The application is composed of the following 3 services:

emojivoto-web: Web frontend and REST API
emojivoto-emoji-svc: gRPC API for finding and listing emoji
emojivoto-voting-svc: gRPC API for voting and leaderboard

Besides using gRPC, the application does not come with mutual TLS support out of the box. We will use Envoy and step-sds as a highly simplified service mesh that will handle the communications between services using mutual TLS.

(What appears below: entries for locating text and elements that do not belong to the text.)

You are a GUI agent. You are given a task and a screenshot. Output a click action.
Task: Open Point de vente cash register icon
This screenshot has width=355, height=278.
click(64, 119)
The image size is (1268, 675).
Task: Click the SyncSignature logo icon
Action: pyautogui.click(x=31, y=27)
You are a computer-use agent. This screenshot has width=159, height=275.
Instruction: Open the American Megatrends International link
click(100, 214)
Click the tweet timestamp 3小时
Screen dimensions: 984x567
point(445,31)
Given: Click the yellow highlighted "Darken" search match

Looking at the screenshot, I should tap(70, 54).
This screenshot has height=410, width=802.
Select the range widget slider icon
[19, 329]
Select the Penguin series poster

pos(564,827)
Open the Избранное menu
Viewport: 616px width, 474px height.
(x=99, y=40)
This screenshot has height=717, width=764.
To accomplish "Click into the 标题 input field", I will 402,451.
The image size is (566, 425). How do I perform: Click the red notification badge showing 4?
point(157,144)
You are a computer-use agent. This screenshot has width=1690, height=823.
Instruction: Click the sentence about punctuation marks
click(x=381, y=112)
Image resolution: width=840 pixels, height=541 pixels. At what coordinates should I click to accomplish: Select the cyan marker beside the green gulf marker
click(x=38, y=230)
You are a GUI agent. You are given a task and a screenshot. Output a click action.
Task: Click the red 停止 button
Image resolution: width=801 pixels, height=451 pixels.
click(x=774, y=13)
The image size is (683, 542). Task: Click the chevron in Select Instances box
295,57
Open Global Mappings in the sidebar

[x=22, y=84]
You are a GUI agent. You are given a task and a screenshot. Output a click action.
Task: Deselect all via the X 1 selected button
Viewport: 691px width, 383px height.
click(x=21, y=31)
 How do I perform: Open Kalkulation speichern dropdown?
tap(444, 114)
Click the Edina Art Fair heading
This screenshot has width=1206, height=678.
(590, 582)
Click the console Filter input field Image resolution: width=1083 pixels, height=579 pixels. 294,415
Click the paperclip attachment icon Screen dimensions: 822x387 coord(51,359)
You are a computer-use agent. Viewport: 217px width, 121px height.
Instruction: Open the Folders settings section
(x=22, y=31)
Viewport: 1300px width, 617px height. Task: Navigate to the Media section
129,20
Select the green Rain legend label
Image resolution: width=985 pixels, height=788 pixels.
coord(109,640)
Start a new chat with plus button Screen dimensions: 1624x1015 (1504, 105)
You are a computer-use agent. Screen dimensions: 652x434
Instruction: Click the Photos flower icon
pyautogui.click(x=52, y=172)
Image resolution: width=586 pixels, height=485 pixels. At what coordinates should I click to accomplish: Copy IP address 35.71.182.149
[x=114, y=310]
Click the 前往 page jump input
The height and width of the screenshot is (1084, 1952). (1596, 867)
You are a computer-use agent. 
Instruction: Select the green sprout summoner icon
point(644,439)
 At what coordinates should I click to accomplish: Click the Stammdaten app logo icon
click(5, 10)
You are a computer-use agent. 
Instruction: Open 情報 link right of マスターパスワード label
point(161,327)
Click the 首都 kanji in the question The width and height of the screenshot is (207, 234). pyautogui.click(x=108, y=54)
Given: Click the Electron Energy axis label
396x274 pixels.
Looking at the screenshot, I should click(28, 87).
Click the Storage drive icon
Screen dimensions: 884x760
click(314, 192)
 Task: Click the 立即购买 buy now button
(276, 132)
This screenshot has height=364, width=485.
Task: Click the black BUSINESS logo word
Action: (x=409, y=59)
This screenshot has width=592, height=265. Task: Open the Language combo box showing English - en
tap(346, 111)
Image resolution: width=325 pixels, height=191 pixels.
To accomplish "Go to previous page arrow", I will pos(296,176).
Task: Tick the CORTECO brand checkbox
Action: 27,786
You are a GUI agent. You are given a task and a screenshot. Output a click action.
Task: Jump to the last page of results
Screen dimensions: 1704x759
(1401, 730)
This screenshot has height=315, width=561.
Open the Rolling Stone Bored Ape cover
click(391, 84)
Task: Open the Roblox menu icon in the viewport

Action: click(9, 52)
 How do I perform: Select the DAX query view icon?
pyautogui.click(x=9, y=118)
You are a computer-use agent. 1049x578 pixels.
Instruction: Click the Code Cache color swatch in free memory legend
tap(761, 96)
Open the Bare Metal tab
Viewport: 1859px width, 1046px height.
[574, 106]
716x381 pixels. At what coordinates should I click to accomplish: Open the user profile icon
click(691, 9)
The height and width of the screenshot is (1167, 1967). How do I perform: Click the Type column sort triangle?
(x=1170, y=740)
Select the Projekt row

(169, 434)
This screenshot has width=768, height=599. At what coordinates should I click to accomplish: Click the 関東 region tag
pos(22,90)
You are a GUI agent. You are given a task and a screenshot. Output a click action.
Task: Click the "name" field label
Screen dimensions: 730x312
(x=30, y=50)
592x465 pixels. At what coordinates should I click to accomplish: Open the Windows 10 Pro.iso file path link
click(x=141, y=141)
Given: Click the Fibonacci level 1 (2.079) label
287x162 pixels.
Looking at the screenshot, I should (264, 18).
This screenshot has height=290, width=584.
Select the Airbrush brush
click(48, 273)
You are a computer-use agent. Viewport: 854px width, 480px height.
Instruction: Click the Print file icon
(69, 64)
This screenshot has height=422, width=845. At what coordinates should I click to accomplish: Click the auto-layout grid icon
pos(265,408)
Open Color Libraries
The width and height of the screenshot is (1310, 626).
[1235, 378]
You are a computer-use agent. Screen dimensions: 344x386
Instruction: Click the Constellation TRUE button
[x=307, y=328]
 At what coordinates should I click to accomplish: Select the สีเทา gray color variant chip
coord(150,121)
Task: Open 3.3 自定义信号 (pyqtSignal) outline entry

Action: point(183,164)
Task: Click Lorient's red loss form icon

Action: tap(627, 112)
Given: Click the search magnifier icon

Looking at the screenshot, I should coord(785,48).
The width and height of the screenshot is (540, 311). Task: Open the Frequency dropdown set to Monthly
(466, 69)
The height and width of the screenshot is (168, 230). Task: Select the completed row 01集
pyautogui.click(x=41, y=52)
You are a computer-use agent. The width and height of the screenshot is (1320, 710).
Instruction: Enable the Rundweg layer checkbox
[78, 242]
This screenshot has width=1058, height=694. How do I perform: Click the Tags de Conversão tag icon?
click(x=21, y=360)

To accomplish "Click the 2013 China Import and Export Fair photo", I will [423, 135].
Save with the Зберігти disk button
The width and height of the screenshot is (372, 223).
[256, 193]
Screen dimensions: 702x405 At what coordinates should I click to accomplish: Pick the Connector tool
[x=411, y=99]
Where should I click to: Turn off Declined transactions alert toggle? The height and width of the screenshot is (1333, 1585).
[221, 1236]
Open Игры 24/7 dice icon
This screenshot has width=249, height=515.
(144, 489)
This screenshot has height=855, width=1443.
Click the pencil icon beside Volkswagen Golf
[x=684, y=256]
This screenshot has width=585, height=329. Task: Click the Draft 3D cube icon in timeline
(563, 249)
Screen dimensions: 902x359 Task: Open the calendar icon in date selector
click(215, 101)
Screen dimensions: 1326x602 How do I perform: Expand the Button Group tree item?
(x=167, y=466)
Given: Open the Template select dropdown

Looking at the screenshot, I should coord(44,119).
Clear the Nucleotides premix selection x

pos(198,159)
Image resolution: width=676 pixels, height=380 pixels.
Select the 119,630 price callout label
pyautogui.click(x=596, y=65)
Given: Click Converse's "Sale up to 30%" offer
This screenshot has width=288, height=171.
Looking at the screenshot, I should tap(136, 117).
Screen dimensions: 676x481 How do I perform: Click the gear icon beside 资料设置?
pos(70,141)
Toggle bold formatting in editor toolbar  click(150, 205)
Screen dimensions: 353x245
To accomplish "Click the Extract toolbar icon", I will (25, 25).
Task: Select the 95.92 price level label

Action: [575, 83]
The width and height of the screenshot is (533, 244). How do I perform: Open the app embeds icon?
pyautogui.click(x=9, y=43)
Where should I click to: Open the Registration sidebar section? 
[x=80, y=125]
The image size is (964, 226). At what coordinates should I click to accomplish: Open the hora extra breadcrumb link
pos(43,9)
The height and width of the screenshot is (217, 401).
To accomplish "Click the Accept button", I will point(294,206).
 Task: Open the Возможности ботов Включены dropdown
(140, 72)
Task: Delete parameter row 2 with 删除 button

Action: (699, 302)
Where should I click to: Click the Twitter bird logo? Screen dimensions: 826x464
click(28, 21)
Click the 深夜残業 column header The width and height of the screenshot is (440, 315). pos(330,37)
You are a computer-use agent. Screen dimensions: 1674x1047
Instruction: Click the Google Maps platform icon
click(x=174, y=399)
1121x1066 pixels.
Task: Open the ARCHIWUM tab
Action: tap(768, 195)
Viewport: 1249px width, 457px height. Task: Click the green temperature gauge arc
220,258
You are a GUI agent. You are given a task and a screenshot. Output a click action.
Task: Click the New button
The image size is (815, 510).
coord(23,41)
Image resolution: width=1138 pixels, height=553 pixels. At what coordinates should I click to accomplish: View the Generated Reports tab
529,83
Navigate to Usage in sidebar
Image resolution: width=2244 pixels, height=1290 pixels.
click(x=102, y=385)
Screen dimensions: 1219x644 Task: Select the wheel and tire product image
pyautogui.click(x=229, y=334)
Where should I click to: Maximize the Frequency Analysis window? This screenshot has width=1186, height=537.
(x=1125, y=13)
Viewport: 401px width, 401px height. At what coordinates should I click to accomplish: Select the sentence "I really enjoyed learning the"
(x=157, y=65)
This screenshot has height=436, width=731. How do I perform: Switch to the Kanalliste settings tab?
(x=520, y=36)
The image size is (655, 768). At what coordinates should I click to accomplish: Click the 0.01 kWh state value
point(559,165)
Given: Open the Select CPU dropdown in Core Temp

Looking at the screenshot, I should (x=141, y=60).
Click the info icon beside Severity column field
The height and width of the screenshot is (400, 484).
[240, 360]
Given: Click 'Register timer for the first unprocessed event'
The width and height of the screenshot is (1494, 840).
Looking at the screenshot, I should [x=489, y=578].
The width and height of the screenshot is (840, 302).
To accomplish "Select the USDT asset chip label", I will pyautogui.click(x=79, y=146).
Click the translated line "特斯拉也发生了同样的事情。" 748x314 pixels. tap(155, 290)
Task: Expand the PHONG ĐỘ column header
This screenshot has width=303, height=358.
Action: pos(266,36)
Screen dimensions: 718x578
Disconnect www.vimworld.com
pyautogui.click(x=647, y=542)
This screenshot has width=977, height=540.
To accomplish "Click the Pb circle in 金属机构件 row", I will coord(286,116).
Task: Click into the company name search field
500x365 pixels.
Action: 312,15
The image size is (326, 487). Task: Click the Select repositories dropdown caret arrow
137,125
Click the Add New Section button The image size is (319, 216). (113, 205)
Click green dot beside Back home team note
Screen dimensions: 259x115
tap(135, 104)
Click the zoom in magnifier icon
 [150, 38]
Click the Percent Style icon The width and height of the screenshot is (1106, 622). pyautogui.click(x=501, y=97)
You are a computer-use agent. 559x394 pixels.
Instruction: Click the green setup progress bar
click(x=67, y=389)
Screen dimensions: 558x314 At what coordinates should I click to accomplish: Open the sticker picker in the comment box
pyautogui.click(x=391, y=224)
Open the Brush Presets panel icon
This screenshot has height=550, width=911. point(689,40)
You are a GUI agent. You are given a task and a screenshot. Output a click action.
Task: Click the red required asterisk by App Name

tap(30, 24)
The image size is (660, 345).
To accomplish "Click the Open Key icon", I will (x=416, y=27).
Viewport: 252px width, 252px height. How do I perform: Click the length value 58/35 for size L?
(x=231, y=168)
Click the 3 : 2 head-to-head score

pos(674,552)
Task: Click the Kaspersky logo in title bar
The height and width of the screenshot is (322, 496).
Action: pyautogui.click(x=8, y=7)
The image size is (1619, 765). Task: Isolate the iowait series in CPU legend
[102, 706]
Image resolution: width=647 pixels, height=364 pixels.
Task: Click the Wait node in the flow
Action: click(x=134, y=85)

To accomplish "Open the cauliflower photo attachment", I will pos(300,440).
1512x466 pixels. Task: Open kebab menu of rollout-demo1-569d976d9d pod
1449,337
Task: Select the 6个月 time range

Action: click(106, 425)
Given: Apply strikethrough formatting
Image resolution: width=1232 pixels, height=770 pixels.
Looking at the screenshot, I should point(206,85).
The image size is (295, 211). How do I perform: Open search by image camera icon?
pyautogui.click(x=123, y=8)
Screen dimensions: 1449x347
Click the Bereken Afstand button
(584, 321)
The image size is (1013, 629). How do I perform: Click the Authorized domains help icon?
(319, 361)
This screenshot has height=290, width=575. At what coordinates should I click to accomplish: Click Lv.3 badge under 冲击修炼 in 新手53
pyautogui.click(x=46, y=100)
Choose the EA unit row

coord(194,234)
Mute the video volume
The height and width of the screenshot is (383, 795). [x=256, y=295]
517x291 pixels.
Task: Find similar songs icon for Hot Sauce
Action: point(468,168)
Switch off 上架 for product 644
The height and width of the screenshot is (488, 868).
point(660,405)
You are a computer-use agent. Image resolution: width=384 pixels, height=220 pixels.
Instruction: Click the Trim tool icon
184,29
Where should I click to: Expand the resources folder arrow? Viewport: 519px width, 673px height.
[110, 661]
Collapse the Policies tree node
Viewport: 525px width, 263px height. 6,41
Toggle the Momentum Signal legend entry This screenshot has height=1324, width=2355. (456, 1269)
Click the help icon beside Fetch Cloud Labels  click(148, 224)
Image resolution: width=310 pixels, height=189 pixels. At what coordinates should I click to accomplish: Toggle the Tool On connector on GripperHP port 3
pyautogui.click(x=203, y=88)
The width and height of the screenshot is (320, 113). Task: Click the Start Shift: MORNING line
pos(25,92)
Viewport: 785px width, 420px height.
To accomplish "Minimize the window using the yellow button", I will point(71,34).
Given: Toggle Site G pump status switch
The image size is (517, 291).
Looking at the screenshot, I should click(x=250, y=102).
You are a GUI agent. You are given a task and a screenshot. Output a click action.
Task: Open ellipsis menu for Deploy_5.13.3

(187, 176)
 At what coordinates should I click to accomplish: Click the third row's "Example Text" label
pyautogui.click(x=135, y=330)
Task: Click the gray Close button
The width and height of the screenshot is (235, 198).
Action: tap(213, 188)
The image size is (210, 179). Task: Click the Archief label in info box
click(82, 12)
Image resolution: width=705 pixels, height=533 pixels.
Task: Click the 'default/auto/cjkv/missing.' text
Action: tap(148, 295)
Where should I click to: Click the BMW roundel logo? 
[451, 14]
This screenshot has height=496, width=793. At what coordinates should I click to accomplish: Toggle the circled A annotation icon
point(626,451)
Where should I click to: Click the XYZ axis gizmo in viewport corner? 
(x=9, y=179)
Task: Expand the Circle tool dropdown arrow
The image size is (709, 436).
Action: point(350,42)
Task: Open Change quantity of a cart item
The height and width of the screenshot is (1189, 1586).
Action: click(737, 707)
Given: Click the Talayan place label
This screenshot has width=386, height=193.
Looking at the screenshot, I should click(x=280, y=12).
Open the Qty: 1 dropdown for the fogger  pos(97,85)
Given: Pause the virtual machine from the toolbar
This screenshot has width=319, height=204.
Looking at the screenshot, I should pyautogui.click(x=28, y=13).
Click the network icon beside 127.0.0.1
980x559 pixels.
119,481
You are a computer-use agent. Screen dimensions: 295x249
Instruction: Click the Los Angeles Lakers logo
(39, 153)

In our example, all the services will be behind an ingress proxy and a TLS certificate will be available for all of them. Both gRPC services will require a client certificate from our internal Certificate Authority, so only mTLS connections will be allowed. The web service that is the one connecting to the gRPC services will use an egress proxy in Envoy with a client certificate, so it will be able to connect to it.

The emojivoto example uses kubernetes, so you will need to have access to a kubernetes cluster, if you don't minikube or docker provides you with options.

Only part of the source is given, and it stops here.